--- begin ---

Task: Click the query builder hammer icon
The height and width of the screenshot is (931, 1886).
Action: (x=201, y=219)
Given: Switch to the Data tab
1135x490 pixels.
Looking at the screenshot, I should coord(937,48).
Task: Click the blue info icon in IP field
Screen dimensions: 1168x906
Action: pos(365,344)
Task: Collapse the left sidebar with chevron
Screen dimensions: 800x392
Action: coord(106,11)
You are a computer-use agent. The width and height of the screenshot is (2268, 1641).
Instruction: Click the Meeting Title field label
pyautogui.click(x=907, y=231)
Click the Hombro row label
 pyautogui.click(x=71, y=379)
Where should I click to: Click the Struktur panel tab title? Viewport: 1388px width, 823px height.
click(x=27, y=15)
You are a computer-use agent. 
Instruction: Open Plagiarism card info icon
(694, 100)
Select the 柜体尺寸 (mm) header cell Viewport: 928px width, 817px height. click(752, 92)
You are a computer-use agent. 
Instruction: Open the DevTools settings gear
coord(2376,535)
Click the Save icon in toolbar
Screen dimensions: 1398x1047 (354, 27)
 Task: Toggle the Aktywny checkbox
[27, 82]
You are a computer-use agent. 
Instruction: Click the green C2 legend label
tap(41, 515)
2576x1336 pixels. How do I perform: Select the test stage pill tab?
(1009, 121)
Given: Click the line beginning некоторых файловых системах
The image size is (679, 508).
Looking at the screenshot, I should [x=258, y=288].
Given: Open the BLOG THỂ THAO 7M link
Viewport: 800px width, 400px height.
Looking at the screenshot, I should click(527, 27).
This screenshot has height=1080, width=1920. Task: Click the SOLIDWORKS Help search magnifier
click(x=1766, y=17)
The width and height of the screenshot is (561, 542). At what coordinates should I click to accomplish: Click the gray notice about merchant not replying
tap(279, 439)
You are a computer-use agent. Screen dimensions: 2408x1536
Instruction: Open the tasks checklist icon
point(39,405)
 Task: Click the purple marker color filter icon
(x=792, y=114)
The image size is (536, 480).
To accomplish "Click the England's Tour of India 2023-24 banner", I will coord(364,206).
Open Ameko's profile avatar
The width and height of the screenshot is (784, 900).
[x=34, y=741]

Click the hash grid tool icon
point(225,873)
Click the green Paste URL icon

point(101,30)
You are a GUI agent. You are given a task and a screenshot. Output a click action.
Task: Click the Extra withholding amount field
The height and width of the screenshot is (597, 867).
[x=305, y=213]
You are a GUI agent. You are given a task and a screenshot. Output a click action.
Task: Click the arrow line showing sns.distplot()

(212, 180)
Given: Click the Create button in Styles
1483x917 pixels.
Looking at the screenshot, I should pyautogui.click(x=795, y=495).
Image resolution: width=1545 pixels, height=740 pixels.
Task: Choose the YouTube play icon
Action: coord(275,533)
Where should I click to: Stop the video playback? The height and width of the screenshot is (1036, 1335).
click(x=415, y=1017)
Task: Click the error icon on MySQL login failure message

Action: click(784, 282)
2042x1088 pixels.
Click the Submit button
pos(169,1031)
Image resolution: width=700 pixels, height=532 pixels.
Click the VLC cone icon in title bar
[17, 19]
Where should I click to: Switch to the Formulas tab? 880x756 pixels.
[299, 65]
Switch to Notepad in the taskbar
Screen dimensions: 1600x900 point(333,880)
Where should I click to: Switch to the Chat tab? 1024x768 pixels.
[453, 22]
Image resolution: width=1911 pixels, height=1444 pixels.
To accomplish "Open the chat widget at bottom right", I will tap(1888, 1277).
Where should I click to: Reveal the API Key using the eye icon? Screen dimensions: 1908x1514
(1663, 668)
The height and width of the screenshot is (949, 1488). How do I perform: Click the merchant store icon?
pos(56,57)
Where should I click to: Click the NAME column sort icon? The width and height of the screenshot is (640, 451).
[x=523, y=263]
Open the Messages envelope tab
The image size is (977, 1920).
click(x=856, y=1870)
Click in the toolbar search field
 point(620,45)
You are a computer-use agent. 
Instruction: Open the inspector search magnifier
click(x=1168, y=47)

--- end ---

Instructions for the task >>
Copy out every line of the records word for word, from the line containing "Task: Click the blue info icon in IP field" down to the line containing "tap(279, 439)", with both of those lines included.

Expected answer >>
Task: Click the blue info icon in IP field
Screen dimensions: 1168x906
Action: pos(365,344)
Task: Collapse the left sidebar with chevron
Screen dimensions: 800x392
Action: coord(106,11)
You are a computer-use agent. The width and height of the screenshot is (2268, 1641).
Instruction: Click the Meeting Title field label
pyautogui.click(x=907, y=231)
Click the Hombro row label
 pyautogui.click(x=71, y=379)
Where should I click to: Click the Struktur panel tab title? Viewport: 1388px width, 823px height.
click(x=27, y=15)
You are a computer-use agent. 
Instruction: Open Plagiarism card info icon
(694, 100)
Select the 柜体尺寸 (mm) header cell Viewport: 928px width, 817px height. click(752, 92)
You are a computer-use agent. 
Instruction: Open the DevTools settings gear
coord(2376,535)
Click the Save icon in toolbar
Screen dimensions: 1398x1047 (354, 27)
 Task: Toggle the Aktywny checkbox
[27, 82]
You are a computer-use agent. 
Instruction: Click the green C2 legend label
tap(41, 515)
2576x1336 pixels. How do I perform: Select the test stage pill tab?
(1009, 121)
Given: Click the line beginning некоторых файловых системах
The image size is (679, 508).
Looking at the screenshot, I should [x=258, y=288].
Given: Open the BLOG THỂ THAO 7M link
Viewport: 800px width, 400px height.
Looking at the screenshot, I should click(527, 27).
This screenshot has height=1080, width=1920. Task: Click the SOLIDWORKS Help search magnifier
click(x=1766, y=17)
The width and height of the screenshot is (561, 542). At what coordinates should I click to accomplish: Click the gray notice about merchant not replying
tap(279, 439)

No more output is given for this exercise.